Silver Spring, MD – Calling the Federal Transit Administration’s (FTA) General Directive on transit worker assault an encouraging first step, the Amalgamated Transit Union (ATU), the largest union representing transit workers in the U.S., calls on the agency to do more to ensure the safety of transit workers and riders. This is the first-ever General Directive issued by the agency.

“Each day, hundreds of transit workers are assaulted on the job. ATU members have been shot, stabbed, and struck with canes, fire extinguishers, screwdrivers, hammers, and garbage cans. They have been attacked with pepper spray, burned with hot coffee, and doused in urine and spit. Bus drivers have been robbed for pocket change and operators are regularly sexually assaulted. This constitutes a regular day on the job in the transit industry,” says ATU International President John Costa. “We applaud the FTA for acknowledging for the first time that transit workers are facing hazards on a ‘national level.’ However, in order to keep operators safe, transit systems need to begin immediately the process of retrofitting all fixed route buses with quality floor-to-ceiling-to-windshield barriers to protect transit bus operators from continual vicious attacks.”

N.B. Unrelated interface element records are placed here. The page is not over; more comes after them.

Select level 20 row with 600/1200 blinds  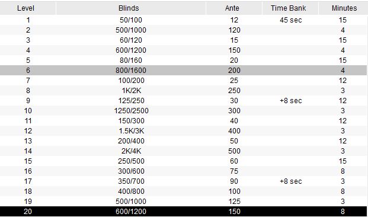coord(183,212)
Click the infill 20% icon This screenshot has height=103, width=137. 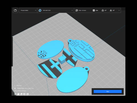click(94, 10)
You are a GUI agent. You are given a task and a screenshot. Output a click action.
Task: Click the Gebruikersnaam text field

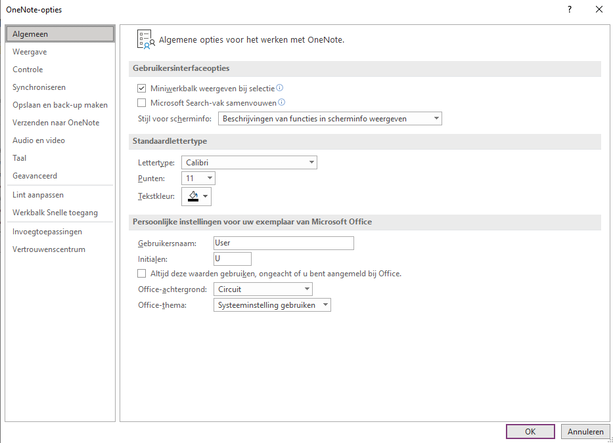coord(283,243)
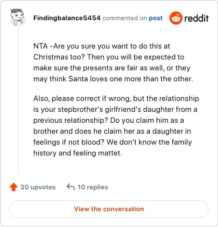Click the "commented on" label text
This screenshot has height=227, width=218.
click(125, 18)
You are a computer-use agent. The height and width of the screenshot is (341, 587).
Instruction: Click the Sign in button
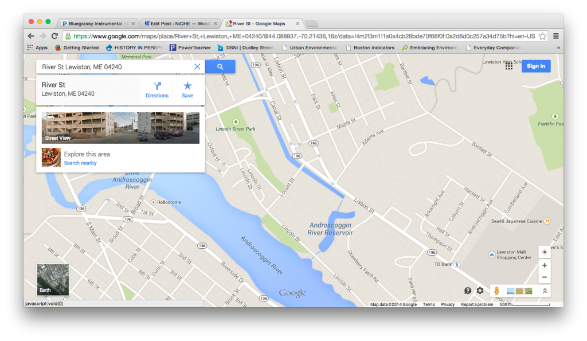(x=535, y=66)
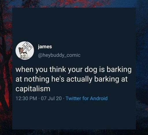Open the display name "james"
The image size is (148, 135).
pos(45,47)
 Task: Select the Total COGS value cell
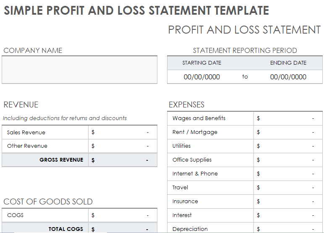(x=123, y=229)
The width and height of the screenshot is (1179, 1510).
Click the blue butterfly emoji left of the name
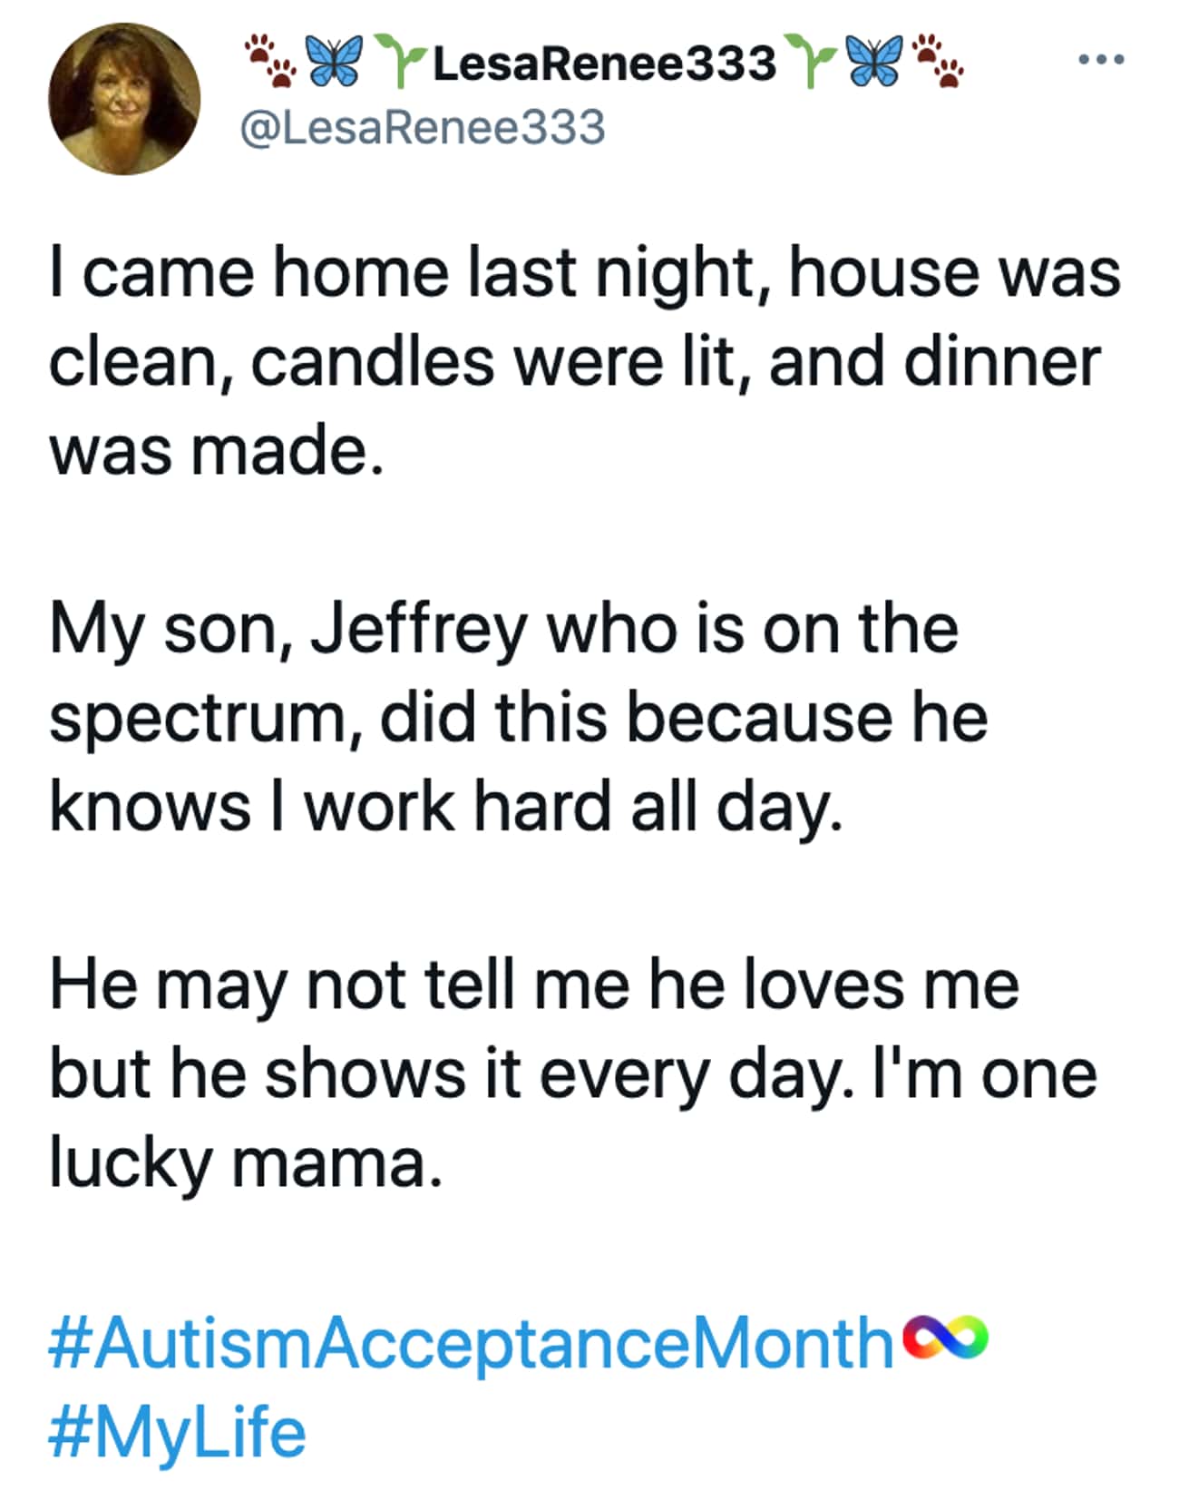pyautogui.click(x=334, y=62)
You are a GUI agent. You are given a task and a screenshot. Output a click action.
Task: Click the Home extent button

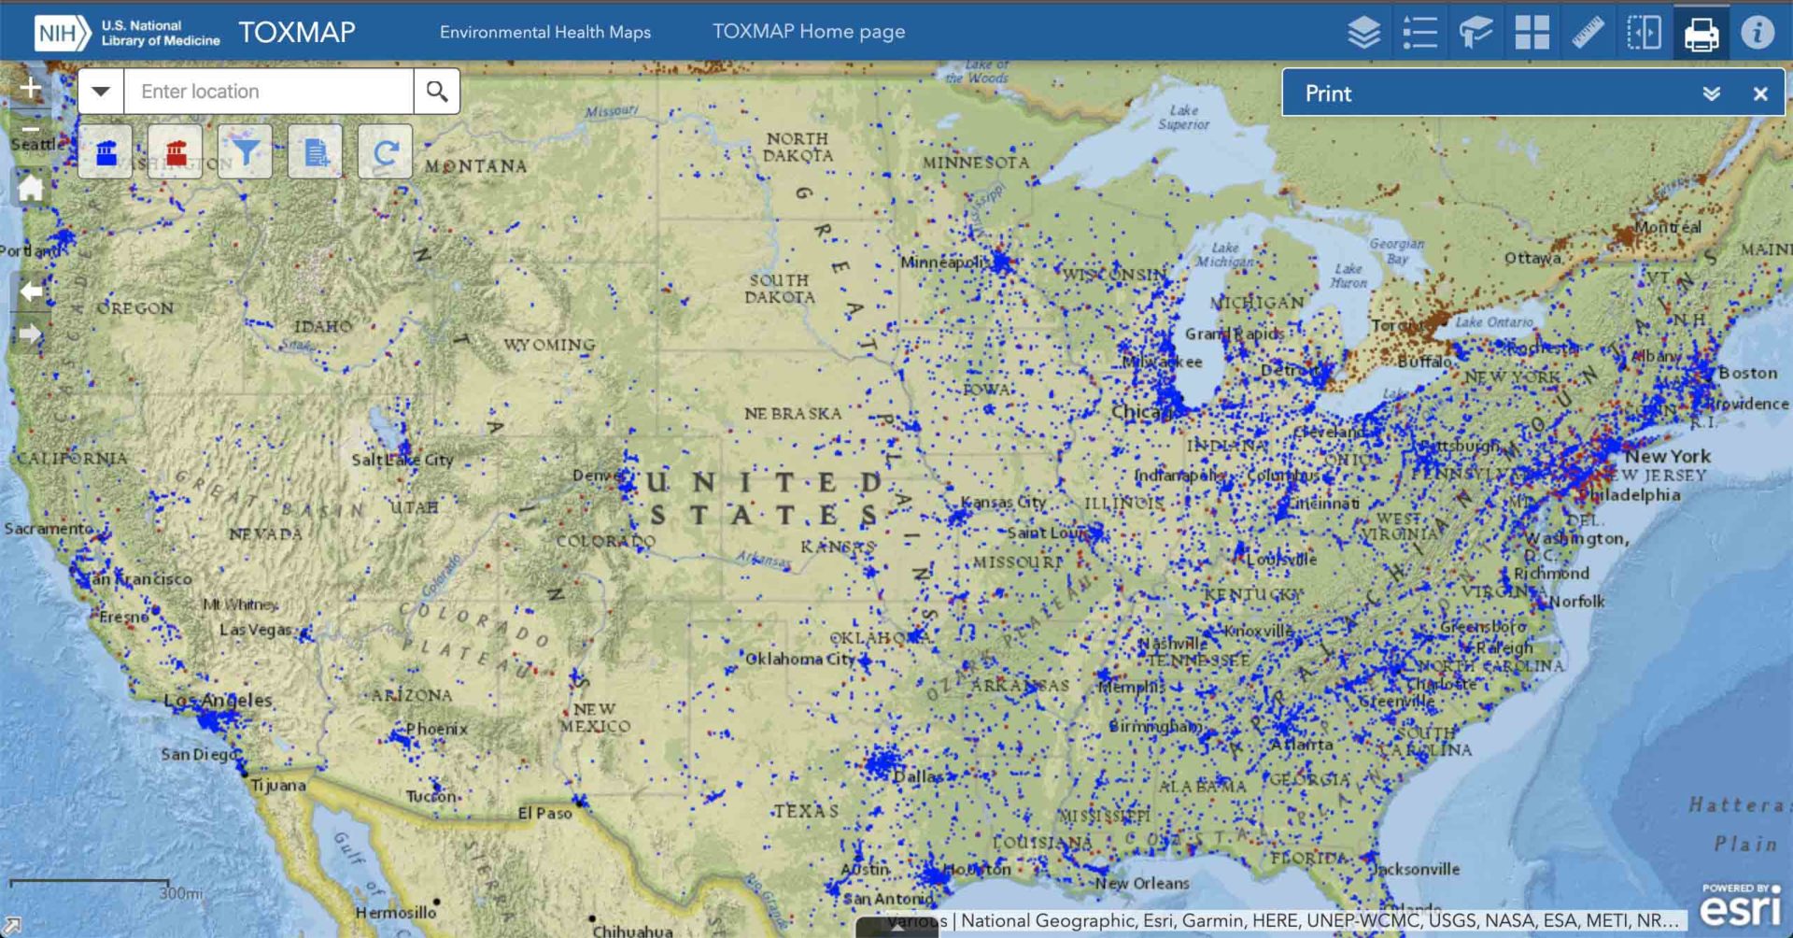pyautogui.click(x=30, y=189)
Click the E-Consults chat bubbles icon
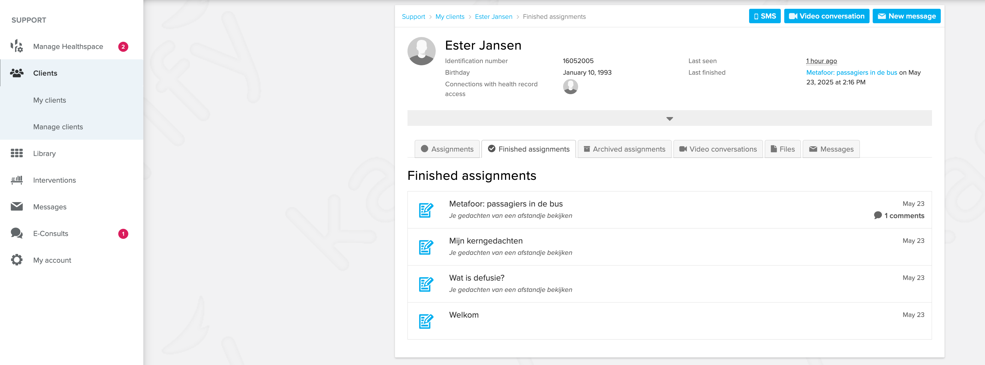 point(16,233)
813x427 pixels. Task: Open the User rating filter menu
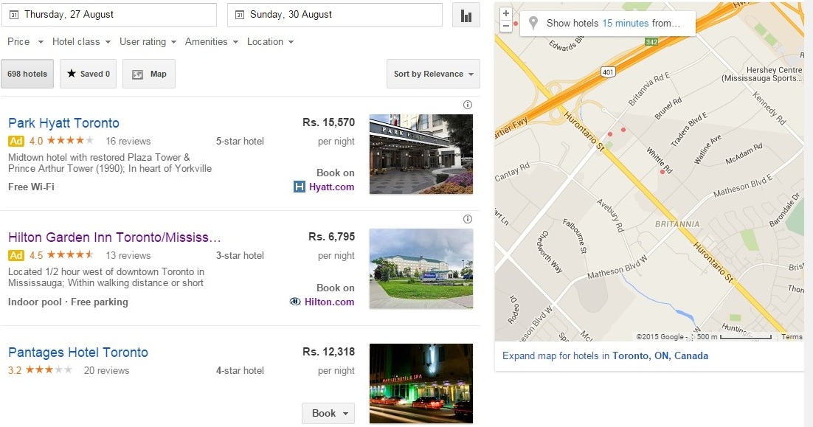tap(148, 42)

The FTA’s action comes in direct response to Costa’s January letter to Secretary Buttigieg, urging DOT to respond immediately to the nationwide transit worker assault crisis by directing FTA to issue a nationwide Directive.

While it did take nearly a year to respond to our appeal, and many transit workers have unfortunately been seriously injured or killed during this time period (list of driver assaults), ATU is glad that FTA is finally moving forward on this issue, even though the current action is nothing more than data collection.

FTA’s directive, requiring transit agencies to conduct a safety risk assessment related to assaults on transit workers and to identify safety risk mitigations or strategies to improve transit worker safety, using joint labor-management Safety Committees, is in large part already required by the bipartisan infrastructure bill passed in 2021.

However, the FTA’s action is a welcome contrast to the Trump Administration, which in 2019 issued a notice in the Federal Register disgracefully stating that it was “not necessary” to take any further actions to address transit worker assaults.

“If the FTA needs to give transit agencies another sixty days to report that they have not done nearly enough to protect transit workers from assault in order to justify a strong rulemaking (required by the FAST Act eight years ago), we just hope that not one more transit worker loses their life during the next two months,” Costa continued.

“The ATU is grateful for the FTA’s step forward today,” said Costa. “However, in sixty days, it is time for the FTA to act.”